## Written request
Reproduce every line of the following data verbatim, without altering, omitting, or reordering anything.

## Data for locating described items
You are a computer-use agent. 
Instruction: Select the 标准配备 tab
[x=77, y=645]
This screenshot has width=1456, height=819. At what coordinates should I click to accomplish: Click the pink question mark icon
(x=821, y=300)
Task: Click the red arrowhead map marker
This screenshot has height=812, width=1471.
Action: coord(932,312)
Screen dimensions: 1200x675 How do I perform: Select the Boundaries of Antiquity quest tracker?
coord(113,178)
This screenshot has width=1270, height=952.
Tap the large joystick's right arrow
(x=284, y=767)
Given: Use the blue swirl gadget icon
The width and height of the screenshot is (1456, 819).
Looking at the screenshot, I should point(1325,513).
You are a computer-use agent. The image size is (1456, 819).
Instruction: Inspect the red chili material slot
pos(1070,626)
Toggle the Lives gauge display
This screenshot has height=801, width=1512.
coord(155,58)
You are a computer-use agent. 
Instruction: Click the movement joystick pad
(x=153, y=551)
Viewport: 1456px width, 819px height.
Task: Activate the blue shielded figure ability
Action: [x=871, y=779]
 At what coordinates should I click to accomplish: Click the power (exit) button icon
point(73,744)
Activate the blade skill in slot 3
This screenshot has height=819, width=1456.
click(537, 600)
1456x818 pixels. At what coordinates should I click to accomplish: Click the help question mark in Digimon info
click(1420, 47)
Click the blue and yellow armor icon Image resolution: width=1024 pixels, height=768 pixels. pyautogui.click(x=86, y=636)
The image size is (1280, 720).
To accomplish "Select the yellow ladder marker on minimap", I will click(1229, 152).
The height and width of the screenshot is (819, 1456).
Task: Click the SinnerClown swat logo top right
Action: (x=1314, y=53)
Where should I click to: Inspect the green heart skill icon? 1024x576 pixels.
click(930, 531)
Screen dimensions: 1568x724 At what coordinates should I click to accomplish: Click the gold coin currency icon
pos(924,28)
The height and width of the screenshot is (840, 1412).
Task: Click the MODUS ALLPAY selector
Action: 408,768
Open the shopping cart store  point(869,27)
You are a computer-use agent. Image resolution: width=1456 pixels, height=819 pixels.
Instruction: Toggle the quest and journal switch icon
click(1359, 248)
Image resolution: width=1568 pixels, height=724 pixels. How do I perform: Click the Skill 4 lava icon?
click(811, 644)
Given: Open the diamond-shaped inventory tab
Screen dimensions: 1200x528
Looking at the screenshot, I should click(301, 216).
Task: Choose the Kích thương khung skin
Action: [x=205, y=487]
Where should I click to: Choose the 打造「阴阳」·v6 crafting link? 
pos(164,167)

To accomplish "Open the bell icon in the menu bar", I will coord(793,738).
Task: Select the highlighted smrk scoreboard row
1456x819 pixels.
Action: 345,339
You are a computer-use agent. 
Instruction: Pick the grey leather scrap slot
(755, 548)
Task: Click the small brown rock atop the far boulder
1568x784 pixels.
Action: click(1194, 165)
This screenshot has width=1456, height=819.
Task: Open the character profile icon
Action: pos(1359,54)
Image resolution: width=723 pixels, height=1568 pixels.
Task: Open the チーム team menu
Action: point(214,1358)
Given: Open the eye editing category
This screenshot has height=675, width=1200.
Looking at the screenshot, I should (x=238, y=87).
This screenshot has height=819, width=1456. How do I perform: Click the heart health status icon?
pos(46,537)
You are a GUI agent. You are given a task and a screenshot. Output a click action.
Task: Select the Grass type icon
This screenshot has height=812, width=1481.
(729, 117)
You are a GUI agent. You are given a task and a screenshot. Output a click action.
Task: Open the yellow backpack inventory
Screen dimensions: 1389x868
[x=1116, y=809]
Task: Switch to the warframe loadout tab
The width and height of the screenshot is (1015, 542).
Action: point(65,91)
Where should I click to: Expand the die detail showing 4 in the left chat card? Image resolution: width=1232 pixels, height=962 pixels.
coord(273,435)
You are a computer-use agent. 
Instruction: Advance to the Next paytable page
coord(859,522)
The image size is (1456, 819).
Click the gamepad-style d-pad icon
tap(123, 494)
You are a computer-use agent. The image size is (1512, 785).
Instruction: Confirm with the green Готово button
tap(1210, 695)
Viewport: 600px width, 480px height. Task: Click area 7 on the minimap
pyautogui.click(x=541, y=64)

## Solution
You are a computer-use agent. 
Instruction: Select the 标准配备 tab
[x=77, y=645]
This screenshot has width=1456, height=819. At what coordinates should I click to accomplish: Click the pink question mark icon
(x=821, y=300)
Task: Click the red arrowhead map marker
This screenshot has height=812, width=1471.
Action: coord(932,312)
Screen dimensions: 1200x675 How do I perform: Select the Boundaries of Antiquity quest tracker?
coord(113,178)
This screenshot has width=1270, height=952.
Tap the large joystick's right arrow
(x=284, y=767)
Given: Use the blue swirl gadget icon
The width and height of the screenshot is (1456, 819).
Looking at the screenshot, I should point(1325,513).
You are a computer-use agent. The image size is (1456, 819).
Instruction: Inspect the red chili material slot
pos(1070,626)
Toggle the Lives gauge display
This screenshot has height=801, width=1512.
coord(155,58)
You are a computer-use agent. 
Instruction: Click the movement joystick pad
(x=153, y=551)
Viewport: 1456px width, 819px height.
Task: Activate the blue shielded figure ability
Action: [x=871, y=779]
 At what coordinates should I click to accomplish: Click the power (exit) button icon
point(73,744)
Activate the blade skill in slot 3
This screenshot has height=819, width=1456.
click(537, 600)
1456x818 pixels. At what coordinates should I click to accomplish: Click the help question mark in Digimon info
click(1420, 47)
Click the blue and yellow armor icon Image resolution: width=1024 pixels, height=768 pixels. pyautogui.click(x=86, y=636)
The image size is (1280, 720).
To accomplish "Select the yellow ladder marker on minimap", I will click(1229, 152).
The height and width of the screenshot is (819, 1456).
Task: Click the SinnerClown swat logo top right
Action: (x=1314, y=53)
Where should I click to: Inspect the green heart skill icon? 1024x576 pixels.
click(930, 531)
Screen dimensions: 1568x724 At what coordinates should I click to accomplish: Click the gold coin currency icon
pos(924,28)
The height and width of the screenshot is (840, 1412).
Task: Click the MODUS ALLPAY selector
Action: 408,768
Open the shopping cart store  point(869,27)
You are a computer-use agent. Image resolution: width=1456 pixels, height=819 pixels.
Instruction: Toggle the quest and journal switch icon
click(1359, 248)
Image resolution: width=1568 pixels, height=724 pixels. How do I perform: Click the Skill 4 lava icon?
click(811, 644)
Given: Open the diamond-shaped inventory tab
Screen dimensions: 1200x528
Looking at the screenshot, I should click(301, 216).
Task: Choose the Kích thương khung skin
Action: [x=205, y=487]
Where should I click to: Choose the 打造「阴阳」·v6 crafting link? 
pos(164,167)

To accomplish "Open the bell icon in the menu bar", I will coord(793,738).
Task: Select the highlighted smrk scoreboard row
1456x819 pixels.
Action: 345,339
You are a computer-use agent. 
Instruction: Pick the grey leather scrap slot
(755, 548)
Task: Click the small brown rock atop the far boulder
1568x784 pixels.
Action: click(1194, 165)
This screenshot has width=1456, height=819.
Task: Open the character profile icon
Action: pos(1359,54)
Image resolution: width=723 pixels, height=1568 pixels.
Task: Open the チーム team menu
Action: point(214,1358)
Given: Open the eye editing category
This screenshot has height=675, width=1200.
Looking at the screenshot, I should (x=238, y=87).
This screenshot has height=819, width=1456. How do I perform: Click the heart health status icon?
pos(46,537)
You are a GUI agent. You are given a task and a screenshot. Output a click action.
Task: Select the Grass type icon
This screenshot has height=812, width=1481.
(729, 117)
You are a GUI agent. You are given a task and a screenshot. Output a click action.
Task: Open the yellow backpack inventory
Screen dimensions: 1389x868
[x=1116, y=809]
Task: Switch to the warframe loadout tab
The width and height of the screenshot is (1015, 542).
Action: point(65,91)
Where should I click to: Expand the die detail showing 4 in the left chat card? Image resolution: width=1232 pixels, height=962 pixels.
coord(273,435)
You are a computer-use agent. 
Instruction: Advance to the Next paytable page
coord(859,522)
The image size is (1456, 819).
Click the gamepad-style d-pad icon
tap(123, 494)
You are a computer-use agent. The image size is (1512, 785).
Instruction: Confirm with the green Готово button
tap(1210, 695)
Viewport: 600px width, 480px height. Task: Click area 7 on the minimap
pyautogui.click(x=541, y=64)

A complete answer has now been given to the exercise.